Stephen, Caplin Mobile Solutions: For a bank, having a wearable tech strategy and smartwatch support for their e-trade offering is nice to have as part of their brochure and marketing campaigns.
Question: What do you think would make the experience of wearable tech better than other Mobile devices?
Livia, Caplin User Experience: Put simply you would have the information available on your wrist. You could be walking and you get an instant alert.
Editor’s note – I think it is debatable on whether you are more likely to notice notifications on your wrist (via a vibration) as oppose to a smartphone somewhere on or near you. During the interview, Livia raised an interesting point where she had used a wristband that had a notification system before and while at the start she was instantly notified by any sudden vibrations on her wrist, over the long term she had become use to it before ignoring the vibrations and notifications all together.
Question: In an e-trading survey conducted by Caplin, we found that 77% of buy-side clients would want to monitor existing positions on a mobile device. What would the figure be today for SmartWatches?
Jonathan, Caplin Trading Solutions: I would say much much lower, but let’s find out, and even if it is a low figure I think it’s one of those things where the cost of implementation is so low that even having a small percentage of consumers onboard can turn SmartWatch support into a profitable solution. It’s not like you would be creating a new app, with high development costs, in an agile development it’s just another a sprint or two, not a project.

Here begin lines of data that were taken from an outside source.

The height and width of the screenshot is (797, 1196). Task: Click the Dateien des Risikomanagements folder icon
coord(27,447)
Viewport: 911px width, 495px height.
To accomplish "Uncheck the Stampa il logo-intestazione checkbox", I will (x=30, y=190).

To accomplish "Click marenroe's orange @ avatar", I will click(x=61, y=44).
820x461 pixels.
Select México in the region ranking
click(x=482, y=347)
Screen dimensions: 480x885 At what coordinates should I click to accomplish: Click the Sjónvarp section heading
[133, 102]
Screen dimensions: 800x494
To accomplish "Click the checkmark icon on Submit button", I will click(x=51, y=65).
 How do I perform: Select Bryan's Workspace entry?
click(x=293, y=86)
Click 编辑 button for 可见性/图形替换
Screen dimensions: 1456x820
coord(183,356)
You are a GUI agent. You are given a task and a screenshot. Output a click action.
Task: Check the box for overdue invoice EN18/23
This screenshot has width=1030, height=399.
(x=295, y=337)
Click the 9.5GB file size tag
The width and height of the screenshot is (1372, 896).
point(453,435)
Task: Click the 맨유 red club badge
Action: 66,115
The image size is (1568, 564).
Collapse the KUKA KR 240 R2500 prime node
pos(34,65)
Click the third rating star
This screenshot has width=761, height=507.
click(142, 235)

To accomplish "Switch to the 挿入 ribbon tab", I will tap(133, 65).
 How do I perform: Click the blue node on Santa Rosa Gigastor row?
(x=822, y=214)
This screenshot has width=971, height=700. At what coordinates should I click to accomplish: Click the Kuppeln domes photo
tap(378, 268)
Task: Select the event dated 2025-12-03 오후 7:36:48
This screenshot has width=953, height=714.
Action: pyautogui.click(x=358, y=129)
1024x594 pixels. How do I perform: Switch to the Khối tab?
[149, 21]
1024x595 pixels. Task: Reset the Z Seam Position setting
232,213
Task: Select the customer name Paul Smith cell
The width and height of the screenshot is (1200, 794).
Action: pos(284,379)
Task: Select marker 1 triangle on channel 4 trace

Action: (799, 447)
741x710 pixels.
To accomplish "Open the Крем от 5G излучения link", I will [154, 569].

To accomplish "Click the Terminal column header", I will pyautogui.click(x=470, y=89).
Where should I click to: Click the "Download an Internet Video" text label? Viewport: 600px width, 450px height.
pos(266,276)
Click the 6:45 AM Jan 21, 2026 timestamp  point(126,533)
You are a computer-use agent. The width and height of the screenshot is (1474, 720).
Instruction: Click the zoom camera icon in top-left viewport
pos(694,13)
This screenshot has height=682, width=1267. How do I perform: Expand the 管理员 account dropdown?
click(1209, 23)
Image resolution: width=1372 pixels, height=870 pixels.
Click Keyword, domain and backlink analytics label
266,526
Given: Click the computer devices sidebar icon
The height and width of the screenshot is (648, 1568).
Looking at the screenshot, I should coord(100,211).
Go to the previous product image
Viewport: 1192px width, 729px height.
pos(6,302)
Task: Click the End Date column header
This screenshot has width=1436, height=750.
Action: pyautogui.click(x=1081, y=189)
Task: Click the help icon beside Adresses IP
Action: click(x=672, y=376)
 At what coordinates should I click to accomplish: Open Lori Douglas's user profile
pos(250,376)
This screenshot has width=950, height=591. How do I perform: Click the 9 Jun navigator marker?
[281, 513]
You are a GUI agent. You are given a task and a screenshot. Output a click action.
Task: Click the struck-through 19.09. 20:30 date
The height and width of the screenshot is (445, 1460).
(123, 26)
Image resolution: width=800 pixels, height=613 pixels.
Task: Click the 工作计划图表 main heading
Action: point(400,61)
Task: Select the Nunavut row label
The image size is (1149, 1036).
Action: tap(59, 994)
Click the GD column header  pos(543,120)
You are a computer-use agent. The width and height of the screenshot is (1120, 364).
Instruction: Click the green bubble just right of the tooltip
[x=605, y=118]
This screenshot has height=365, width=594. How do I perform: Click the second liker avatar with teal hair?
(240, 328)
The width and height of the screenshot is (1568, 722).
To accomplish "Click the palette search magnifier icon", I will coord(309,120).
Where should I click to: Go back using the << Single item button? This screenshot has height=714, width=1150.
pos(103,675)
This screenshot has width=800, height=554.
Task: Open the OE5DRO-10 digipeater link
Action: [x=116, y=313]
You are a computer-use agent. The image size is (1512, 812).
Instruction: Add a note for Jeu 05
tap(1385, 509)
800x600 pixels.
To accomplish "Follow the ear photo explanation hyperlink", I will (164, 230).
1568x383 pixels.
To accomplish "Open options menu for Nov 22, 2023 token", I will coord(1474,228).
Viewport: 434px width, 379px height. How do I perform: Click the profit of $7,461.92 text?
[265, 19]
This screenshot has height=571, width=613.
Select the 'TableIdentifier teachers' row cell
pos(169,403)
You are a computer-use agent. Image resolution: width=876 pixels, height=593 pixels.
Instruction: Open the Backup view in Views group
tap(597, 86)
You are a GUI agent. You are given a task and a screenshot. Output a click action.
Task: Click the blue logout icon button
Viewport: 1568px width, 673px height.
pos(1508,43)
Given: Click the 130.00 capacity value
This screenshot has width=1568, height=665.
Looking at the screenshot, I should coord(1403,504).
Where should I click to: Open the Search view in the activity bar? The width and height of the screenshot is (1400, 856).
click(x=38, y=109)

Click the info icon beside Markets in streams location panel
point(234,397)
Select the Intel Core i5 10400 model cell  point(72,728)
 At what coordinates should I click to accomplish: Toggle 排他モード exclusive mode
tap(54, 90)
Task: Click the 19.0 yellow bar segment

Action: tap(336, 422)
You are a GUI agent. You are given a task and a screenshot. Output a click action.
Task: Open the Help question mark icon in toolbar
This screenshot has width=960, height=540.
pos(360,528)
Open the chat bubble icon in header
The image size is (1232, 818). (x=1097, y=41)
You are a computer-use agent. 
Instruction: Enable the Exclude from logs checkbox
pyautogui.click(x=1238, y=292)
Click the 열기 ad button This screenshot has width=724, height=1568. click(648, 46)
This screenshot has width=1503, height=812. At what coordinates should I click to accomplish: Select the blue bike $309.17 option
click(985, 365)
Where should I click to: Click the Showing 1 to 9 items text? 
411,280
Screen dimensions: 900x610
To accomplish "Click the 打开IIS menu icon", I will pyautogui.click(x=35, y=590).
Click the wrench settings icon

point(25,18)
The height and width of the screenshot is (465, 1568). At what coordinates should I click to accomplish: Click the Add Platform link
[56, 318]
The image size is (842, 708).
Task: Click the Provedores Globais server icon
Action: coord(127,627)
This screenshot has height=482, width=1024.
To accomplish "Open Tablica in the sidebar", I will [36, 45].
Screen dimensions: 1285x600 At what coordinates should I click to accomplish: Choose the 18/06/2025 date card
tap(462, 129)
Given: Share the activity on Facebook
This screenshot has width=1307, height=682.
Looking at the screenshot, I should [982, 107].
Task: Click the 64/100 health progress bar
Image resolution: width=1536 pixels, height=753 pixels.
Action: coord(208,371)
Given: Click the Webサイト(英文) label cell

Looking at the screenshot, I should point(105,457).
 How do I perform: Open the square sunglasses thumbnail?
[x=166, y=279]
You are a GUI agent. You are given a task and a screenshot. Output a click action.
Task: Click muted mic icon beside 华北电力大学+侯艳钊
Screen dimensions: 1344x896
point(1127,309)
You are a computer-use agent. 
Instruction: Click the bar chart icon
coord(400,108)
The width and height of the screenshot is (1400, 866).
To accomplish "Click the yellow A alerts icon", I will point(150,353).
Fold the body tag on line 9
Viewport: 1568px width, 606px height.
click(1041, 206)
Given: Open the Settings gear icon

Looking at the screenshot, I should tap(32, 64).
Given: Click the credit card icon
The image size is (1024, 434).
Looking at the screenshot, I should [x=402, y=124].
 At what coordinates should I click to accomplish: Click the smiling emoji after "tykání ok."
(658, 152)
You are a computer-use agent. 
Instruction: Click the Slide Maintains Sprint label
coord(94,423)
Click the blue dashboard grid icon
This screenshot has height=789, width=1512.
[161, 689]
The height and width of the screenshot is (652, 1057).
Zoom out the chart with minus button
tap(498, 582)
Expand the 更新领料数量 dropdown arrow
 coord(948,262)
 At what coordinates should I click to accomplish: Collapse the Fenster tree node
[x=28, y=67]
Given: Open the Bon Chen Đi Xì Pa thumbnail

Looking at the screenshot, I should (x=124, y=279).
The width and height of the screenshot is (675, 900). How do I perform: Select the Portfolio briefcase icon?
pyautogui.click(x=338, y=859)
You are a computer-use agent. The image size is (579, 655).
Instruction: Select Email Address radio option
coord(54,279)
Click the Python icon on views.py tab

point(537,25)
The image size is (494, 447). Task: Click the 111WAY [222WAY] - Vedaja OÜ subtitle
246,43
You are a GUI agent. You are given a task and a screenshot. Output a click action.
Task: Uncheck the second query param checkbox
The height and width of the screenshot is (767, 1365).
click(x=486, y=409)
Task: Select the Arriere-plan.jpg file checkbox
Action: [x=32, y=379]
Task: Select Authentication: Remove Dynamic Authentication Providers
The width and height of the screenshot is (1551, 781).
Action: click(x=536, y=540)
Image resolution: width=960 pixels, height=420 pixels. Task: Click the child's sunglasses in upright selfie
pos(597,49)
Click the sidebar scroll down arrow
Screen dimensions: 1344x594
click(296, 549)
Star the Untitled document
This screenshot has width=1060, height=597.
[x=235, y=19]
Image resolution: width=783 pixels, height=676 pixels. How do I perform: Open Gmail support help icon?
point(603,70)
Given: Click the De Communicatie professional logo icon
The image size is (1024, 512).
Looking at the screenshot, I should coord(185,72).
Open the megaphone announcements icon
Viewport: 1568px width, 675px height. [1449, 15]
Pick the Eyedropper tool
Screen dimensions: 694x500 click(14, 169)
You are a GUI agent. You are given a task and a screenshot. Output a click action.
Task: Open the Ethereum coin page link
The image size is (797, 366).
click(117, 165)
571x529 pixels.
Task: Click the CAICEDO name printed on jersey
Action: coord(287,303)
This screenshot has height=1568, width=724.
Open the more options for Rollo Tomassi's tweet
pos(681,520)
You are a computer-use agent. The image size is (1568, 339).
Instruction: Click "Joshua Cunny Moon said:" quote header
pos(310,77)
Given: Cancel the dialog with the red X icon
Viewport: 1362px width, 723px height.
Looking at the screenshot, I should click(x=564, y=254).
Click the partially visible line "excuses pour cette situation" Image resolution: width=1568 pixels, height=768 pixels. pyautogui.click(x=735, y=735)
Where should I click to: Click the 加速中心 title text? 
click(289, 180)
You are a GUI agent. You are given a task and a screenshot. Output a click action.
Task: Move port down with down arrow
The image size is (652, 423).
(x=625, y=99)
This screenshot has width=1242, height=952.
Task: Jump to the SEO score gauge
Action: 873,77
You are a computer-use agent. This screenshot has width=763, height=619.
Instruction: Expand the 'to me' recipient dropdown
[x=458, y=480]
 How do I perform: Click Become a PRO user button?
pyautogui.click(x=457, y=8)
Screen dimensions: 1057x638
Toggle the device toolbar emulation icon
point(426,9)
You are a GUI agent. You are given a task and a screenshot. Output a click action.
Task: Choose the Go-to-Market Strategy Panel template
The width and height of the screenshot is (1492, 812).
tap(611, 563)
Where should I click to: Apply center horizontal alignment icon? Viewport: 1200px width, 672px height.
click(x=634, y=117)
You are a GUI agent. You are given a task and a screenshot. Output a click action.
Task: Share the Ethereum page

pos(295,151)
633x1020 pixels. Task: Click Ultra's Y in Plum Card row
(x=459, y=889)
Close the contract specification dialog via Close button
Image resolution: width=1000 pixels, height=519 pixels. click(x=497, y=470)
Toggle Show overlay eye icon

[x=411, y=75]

As it stands now, the wearable tech like Apple Watch won’t be replacing devices such as the Tablet and Smartphone anytime soon; a smartwatch simply lacks the screen space for a pleasant user experience. Instead, it is designed to compliment your mobile device, with notifications that give you quick bits of info and some notifications that can be acted upon instantly.
In development terms, it’s not that expensive to develop a smartwatch app if you already have a mobile app. Overall it’s a viable option… so yeah IG and Citi are certainly taking the right direction – with the advent of wearable tech they are exploiting a new, fresh segment of the e-trading market… but are they taking the right approach? Or missing the unique selling point of wearable tech?
Apple said it themselves: ‘“Apple Watch represents a new chapter in the relationship people have with technology’’.
There are things that people will always prefer doing on a bigger screen, with broader facilities, and financial trading is one of them. However, it’s much more quicker to glance at your smartwatch and do a simple tap as opposed to getting your phone out of your pocket if you wanted to view a notification and act upon it.
Better still – you are more likely to notice a vibration on your wrist than in your back pocket. Even better still, it is more subtle and appropriate in some instances to look at things on your watch – like in a meeting – then say your mobile phone.
That call order you set up earlier in the day just came in, and you can make some money, and you know this because your wrist whispered it to you and you just took a glance on the sly.
The problem will be middle managers wanting all features possible on a smartwatch. But how often will developers stop to address the usefulness of the device in question and to identify features that consumers are likely to adopt to make their lives easier and more productive? As oppose to a gimmicky set of features that fail to pick up any traction with users.
The answer is not to try and fit in the whole trading experience on a smartwatch, but instead offer instant notifications and simple interactions that are easy to execute.